The head of the new Australian Financial Complaints Authority (AFCA), which starts business on November 1, has promised easier access for those needing help with finance disputes.
As well as tackling complaints from disgruntled individuals, the free and independent service will be accessible to charities and small not-for-profits (those with fewer than 100 staff).
The new super-authority will tackle complaints across the finance sector, covering banks, credit, superannuation, advice and insurance.
AFCA takes over the work of three bodies: the Credit and Investments Ombudsman, the Financial Ombudsman Service Australia, and the Superannuation Complaints Tribunal.
AFCA head David Locke – a former assistant commissioner with the Australian Charities and Not-for-profits Commission (ACNC) – said AFCA would have a greater focus on helping people most in need.
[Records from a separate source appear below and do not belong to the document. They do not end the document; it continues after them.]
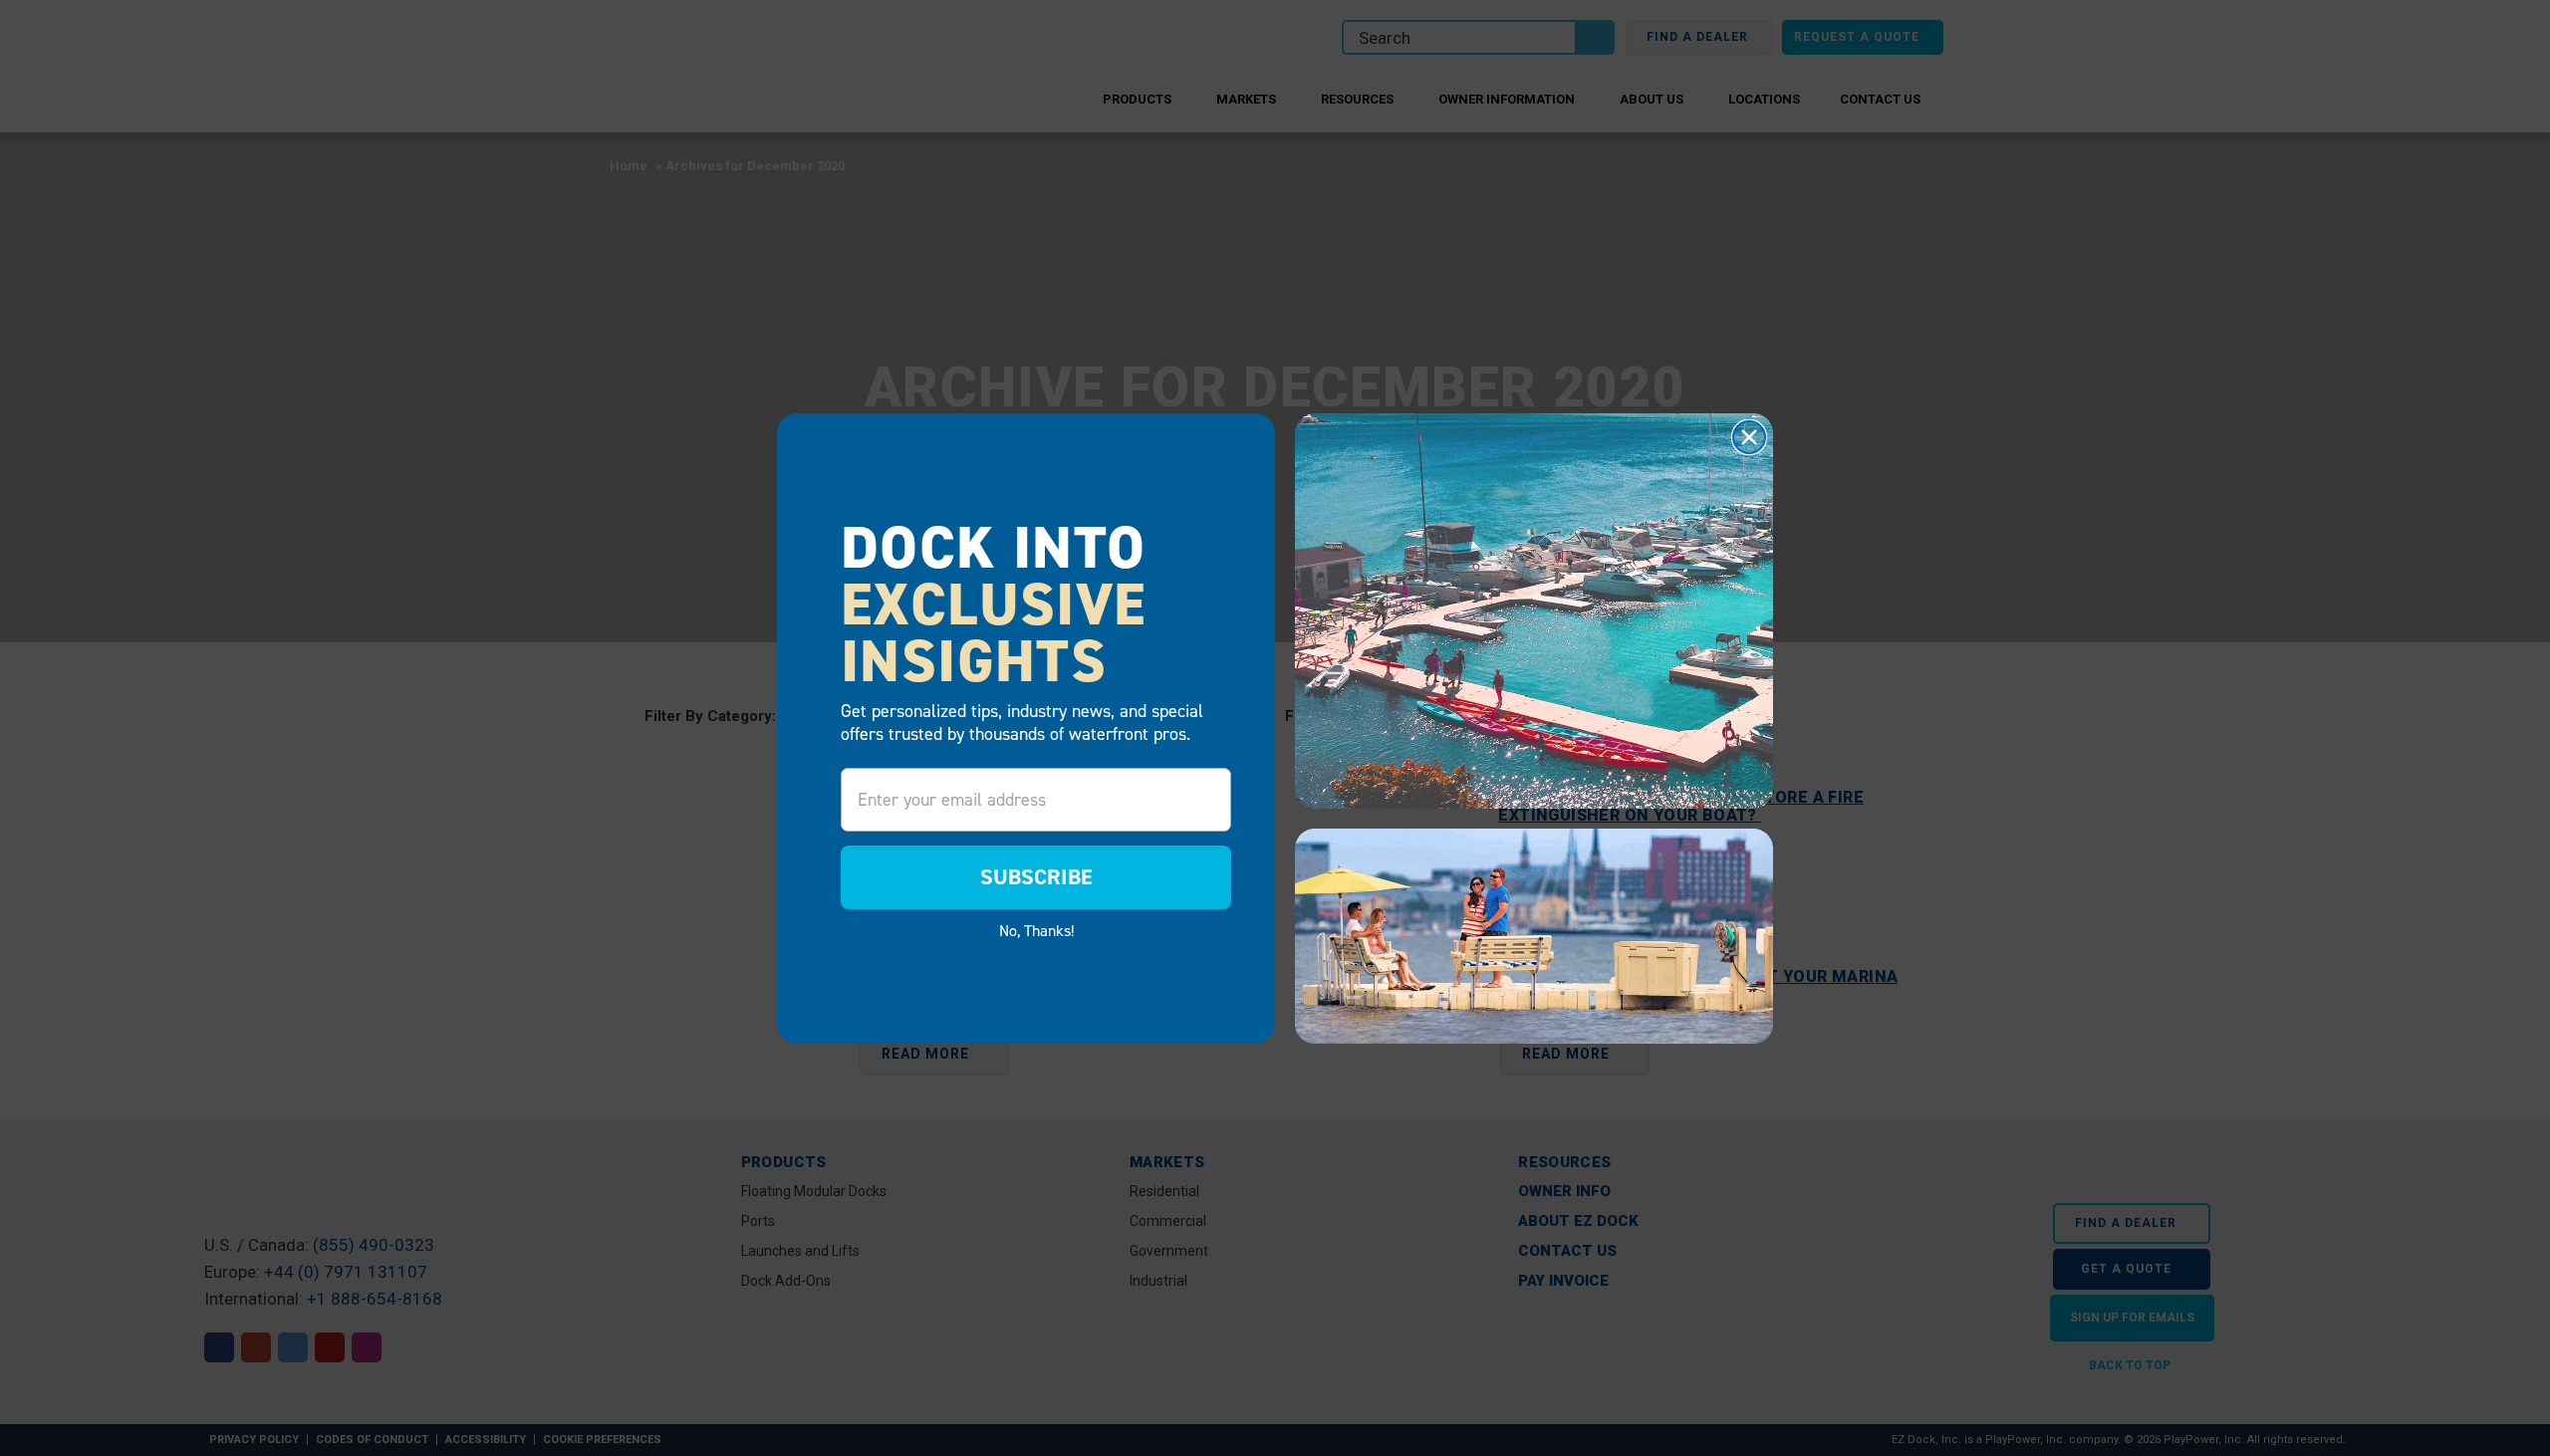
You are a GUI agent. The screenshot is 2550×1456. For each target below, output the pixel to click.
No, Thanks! (1036, 930)
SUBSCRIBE (1036, 876)
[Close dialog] (1749, 437)
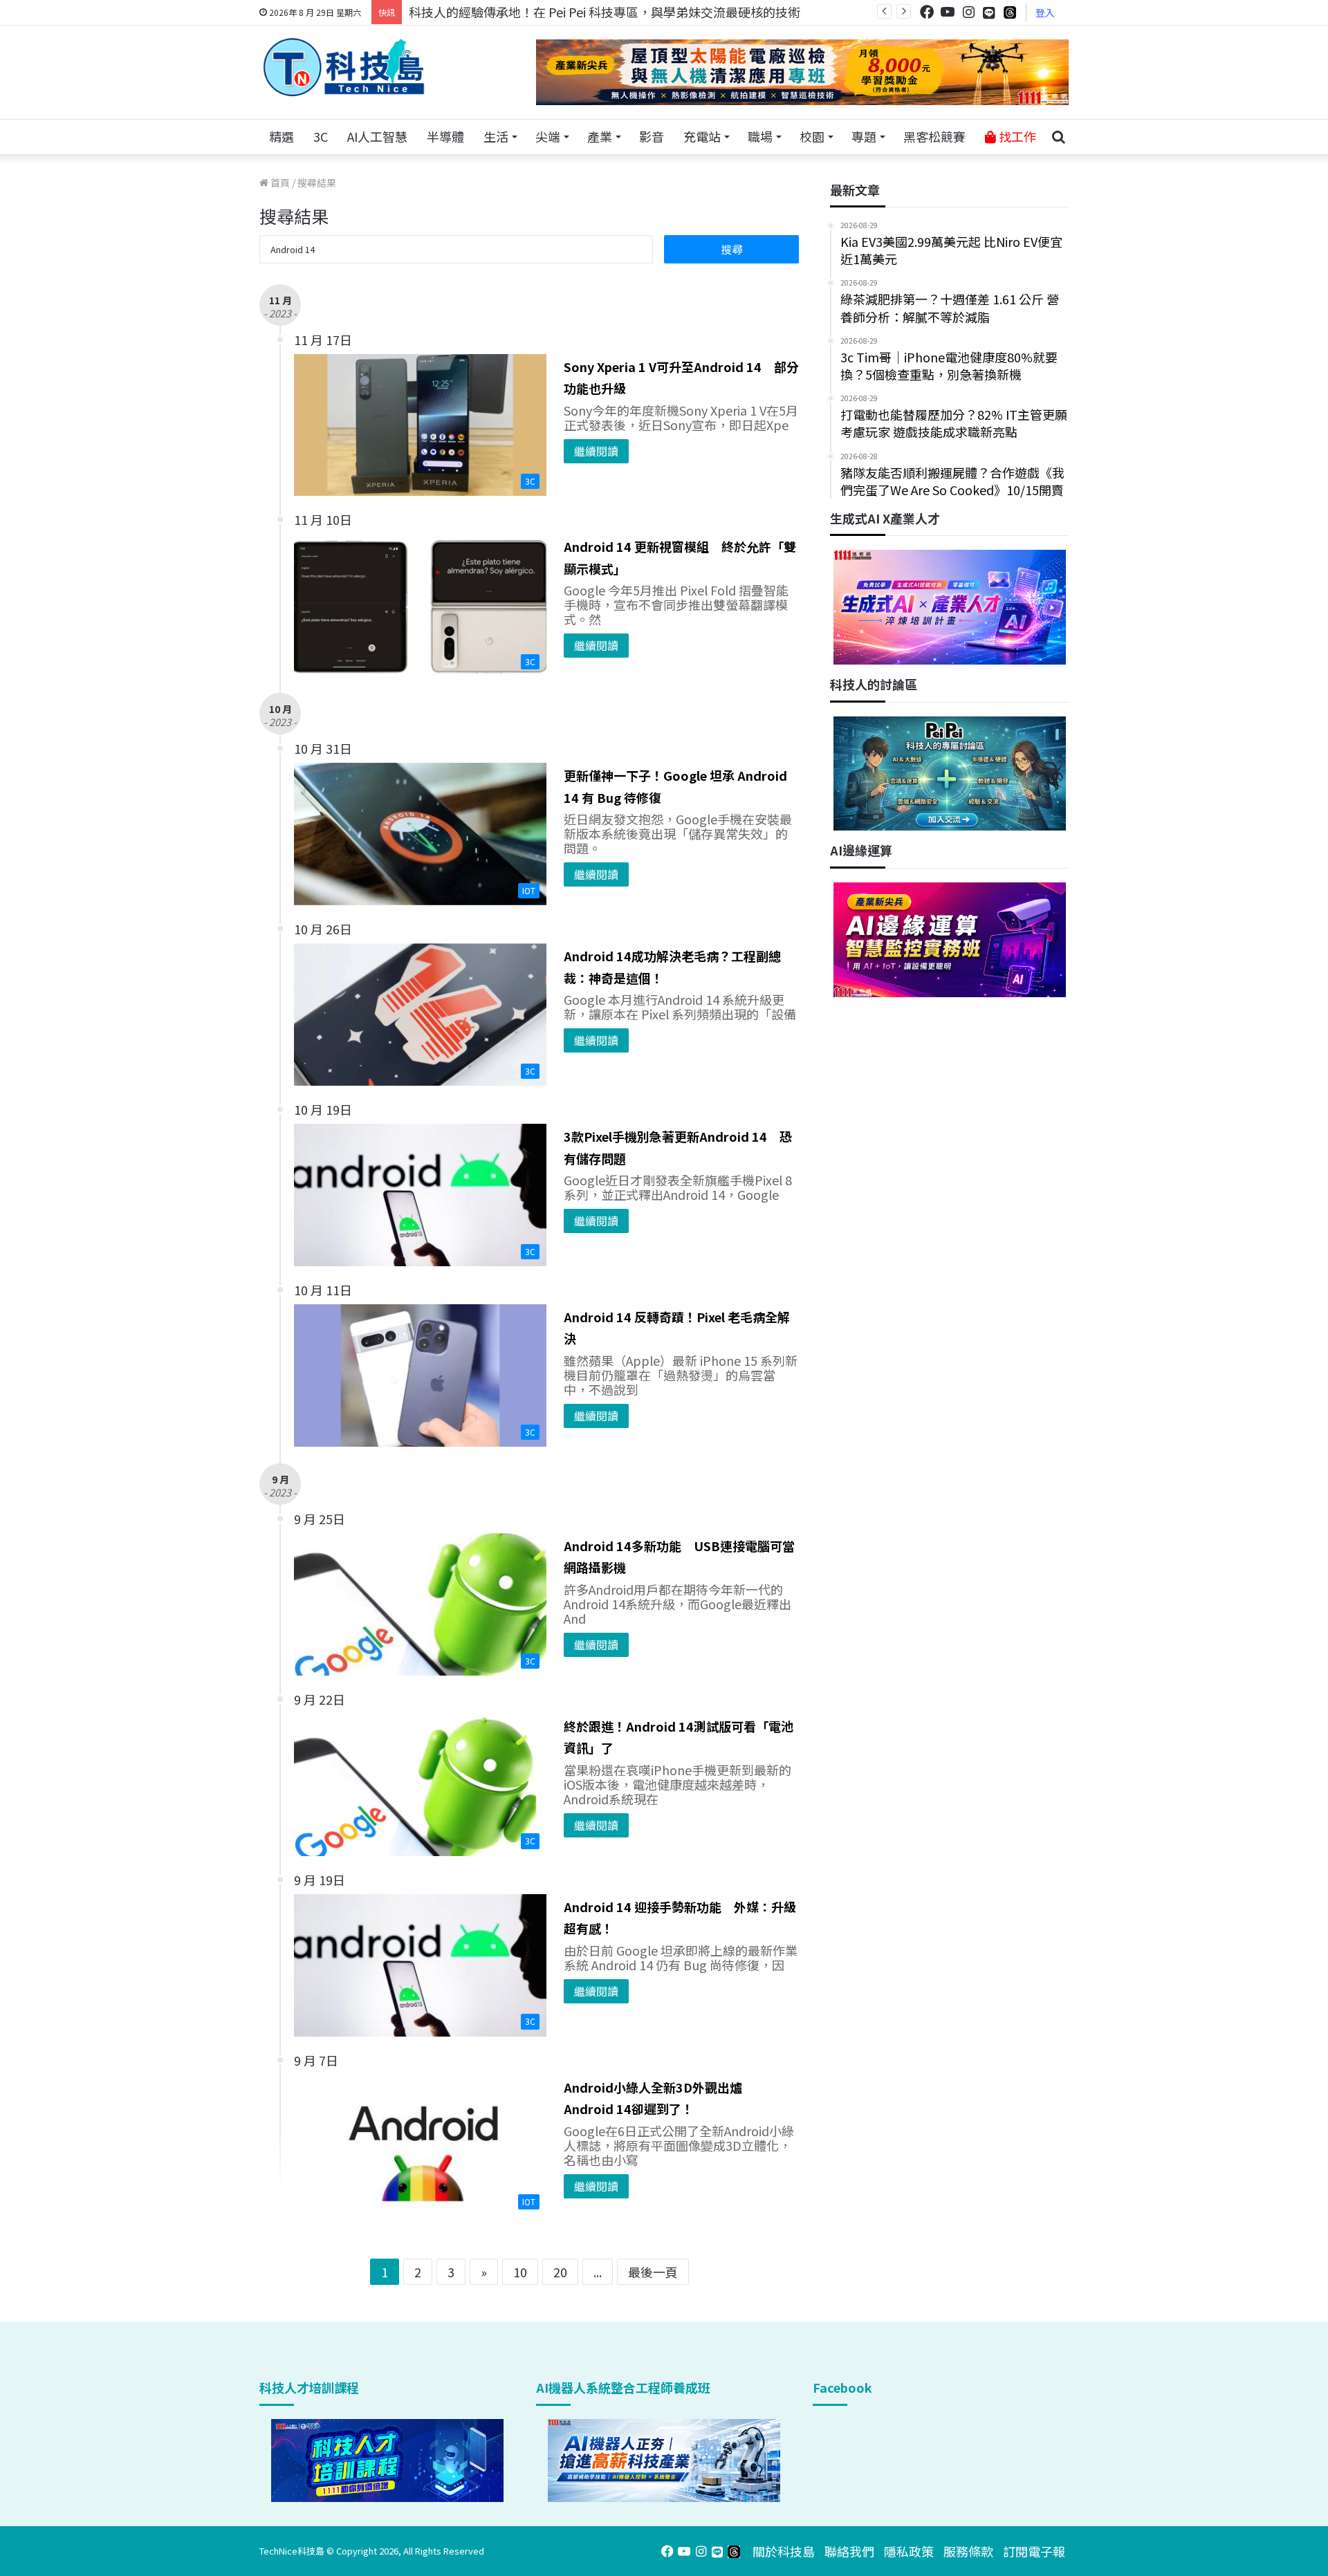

He said many of the 55,000 cases AFCA is expected to tackle each year would arise from “people in hardship and people in difficulties”.
And he said the not-for-profit and charity sector played an important advocacy role for vulnerable members of the community, who were often targets of unscrupulous operators.
“Often the not-for-profit is really the bridge between the person experiencing those issues and getting a fair resolution.”
Mr Locke said one of the top priorities of the organisation would be to improve access to vulnerable consumers.
“We're going to be taking significant measures to make the service much more accessible for people right across communities,” Mr Locke said.
“I want to make sure that whoever you are, that you can use the service. And we recognise that most of us are not experts in financial services products and businesses. And we recognise it's not an equal playing field necessarily, if you're in a dispute with your bank. So our approach is very much to assist people and to provide extra support where people need it.”
Those in financial hardship will also be protected by powers that enable AFCA to freeze any other enforcement action while it negotiates a settlement.
Beefed-up powers give AFCA the ability to rule on losses of as much as $1 million, and award up to $500,000 in compensation. There’s no limit on awards for superannuation cases where people’s homes are used as security.
The new body’s increased accessibility extends to its name, which no longer contains the term “ombudsman”.
Mr Locke notes, “a lot of people don’t know what an ombudsman is”, whereas the new name “says on the tin what it deals with – which is complaints about financial firms”.
“I think in the past if you look at some of the ombudsman schemes, some of them look very difficult, they're quite hard to understand and to use. We'll have a real emphasis on outreach, on working with financial counsellors, working with not-for-profits in the field.”
He said the focus of AFCA would be to aim for negotiated solutions, using conciliation and mediation where possible, but with the power to make binding decisions.
Consumers can still decide to take their case to other authorities, if they choose: “They haven’t surrendered any of their rights, so it’s really optional for the public.”
AFCA – a not-for-profit in its own right – will be funded by compulsory fees paid by Australia’s financial firms.